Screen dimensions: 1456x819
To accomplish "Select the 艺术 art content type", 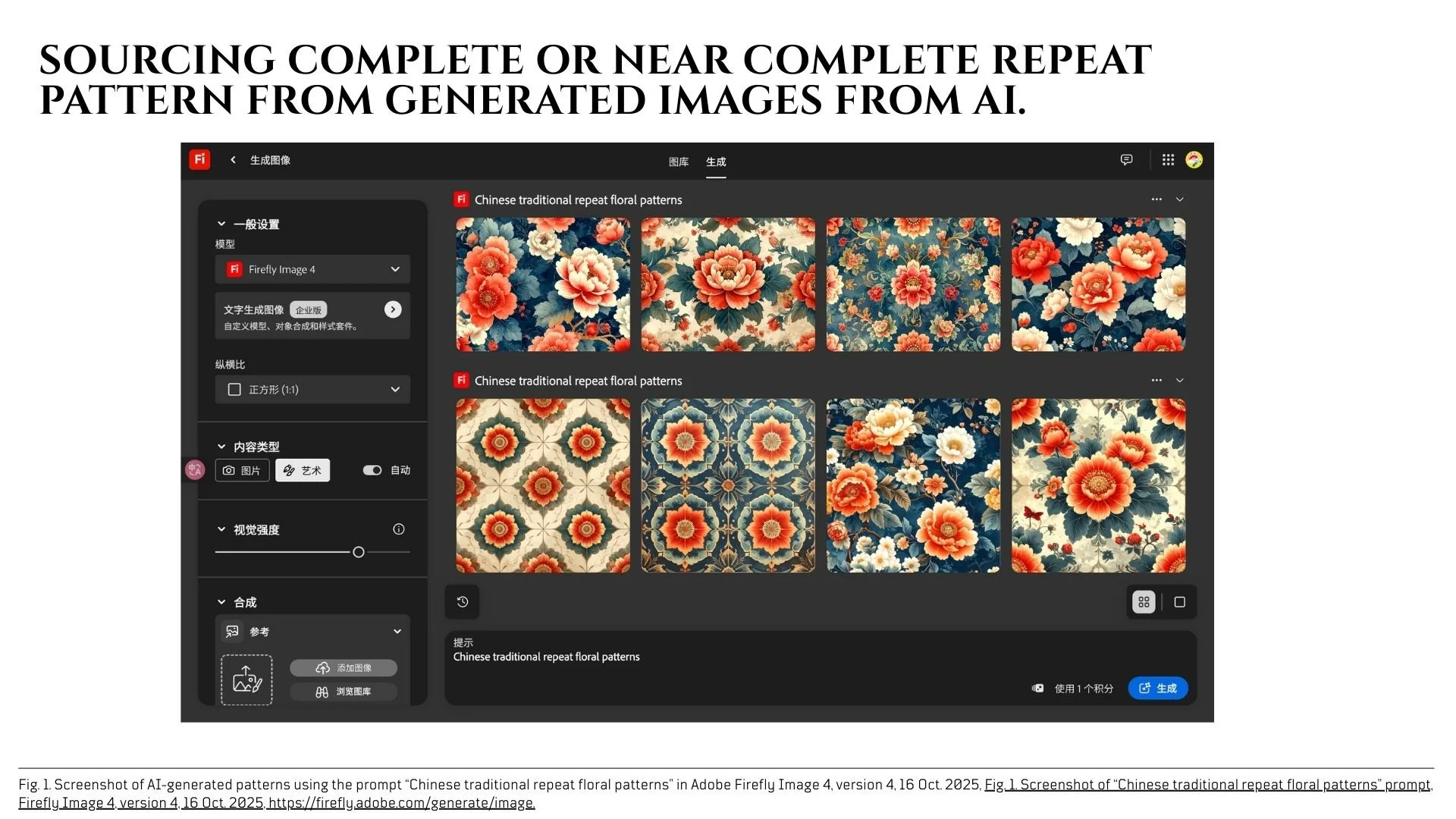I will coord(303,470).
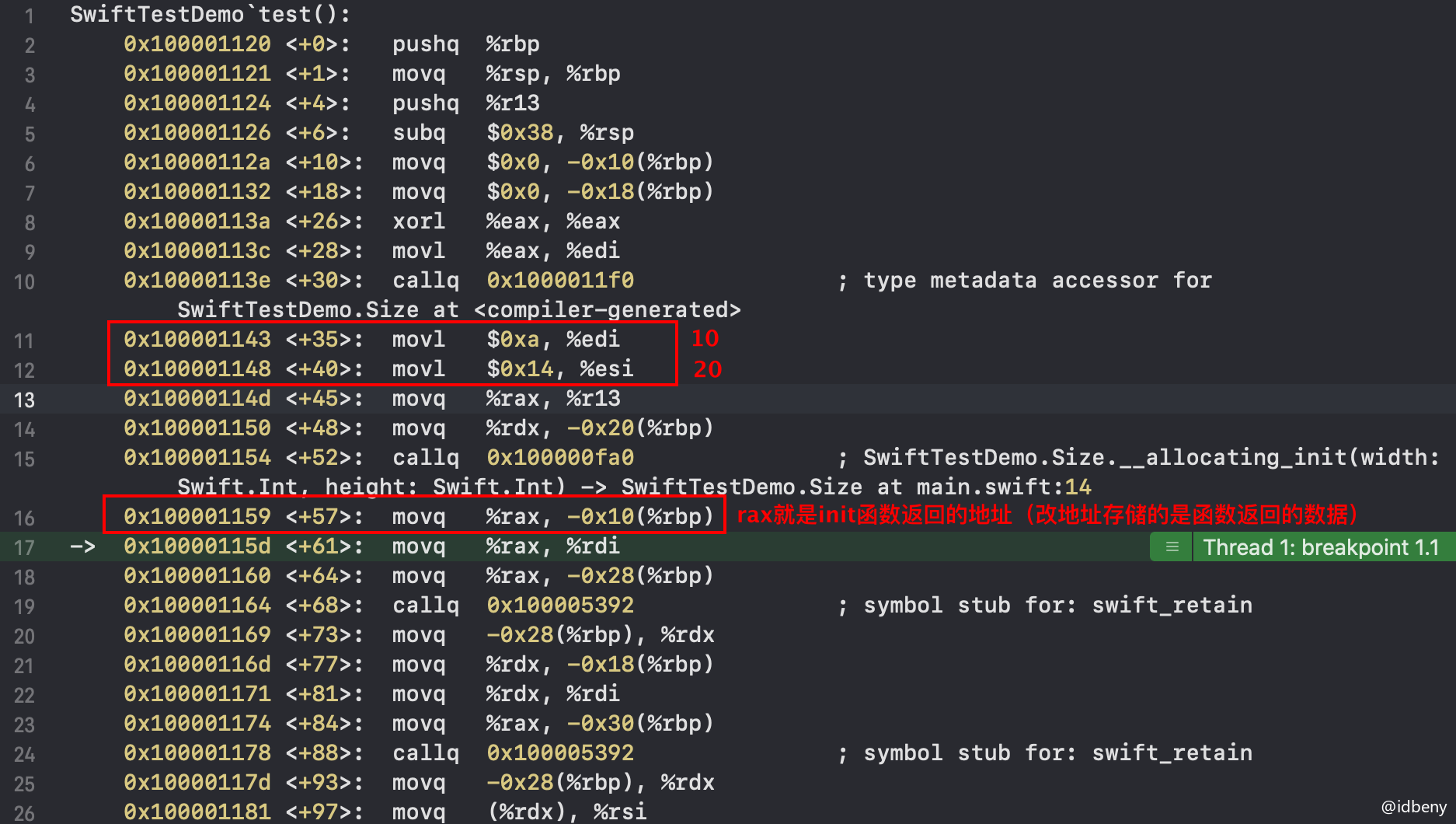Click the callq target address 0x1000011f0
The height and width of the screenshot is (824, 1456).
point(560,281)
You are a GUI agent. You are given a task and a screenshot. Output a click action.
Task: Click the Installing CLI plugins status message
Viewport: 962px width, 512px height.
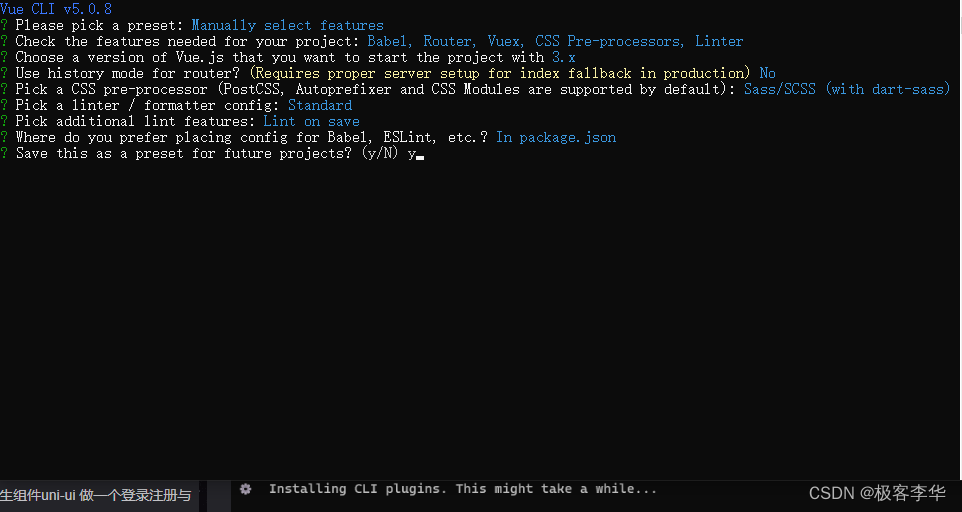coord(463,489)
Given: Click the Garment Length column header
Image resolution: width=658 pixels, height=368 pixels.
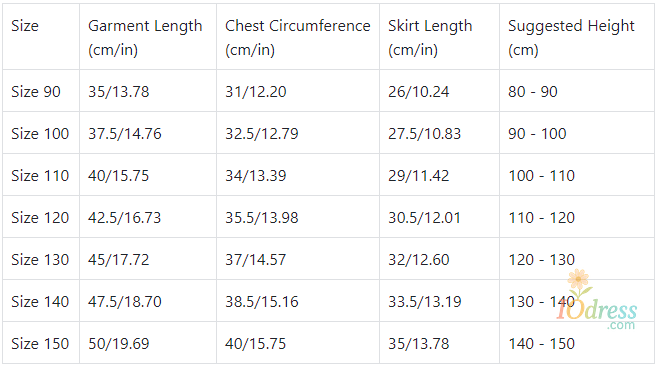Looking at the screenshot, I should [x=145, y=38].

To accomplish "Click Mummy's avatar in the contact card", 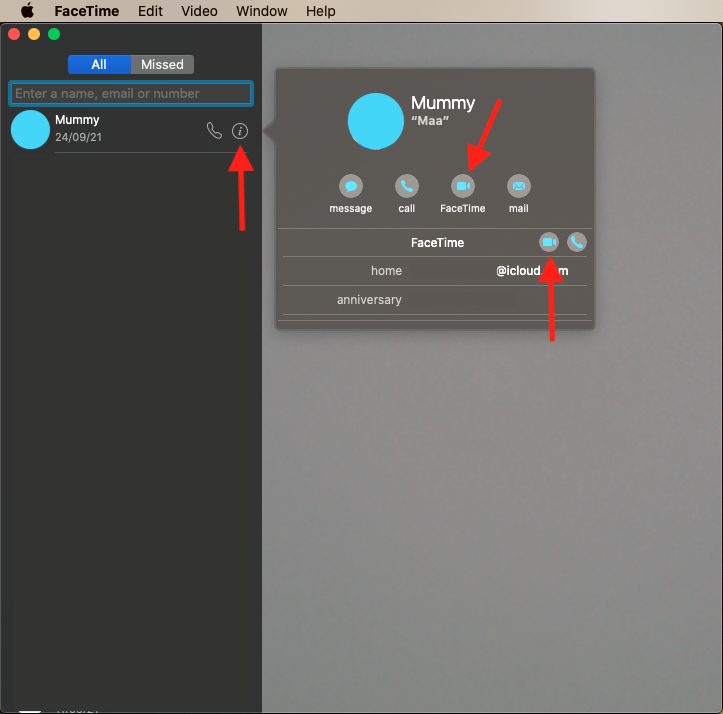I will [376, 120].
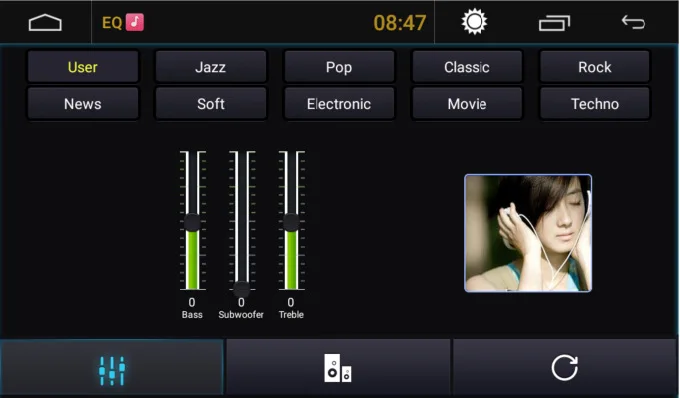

++++++++

WORK INSTRUCTIONS:
Pull out every line of the records above that contains the word "height".

OUTPUT OF THE EXERCISE:
The height and width of the screenshot is (824, 1456).
Viewport: 962px width, 512px height.
Image resolution: width=658 pixels, height=368 pixels.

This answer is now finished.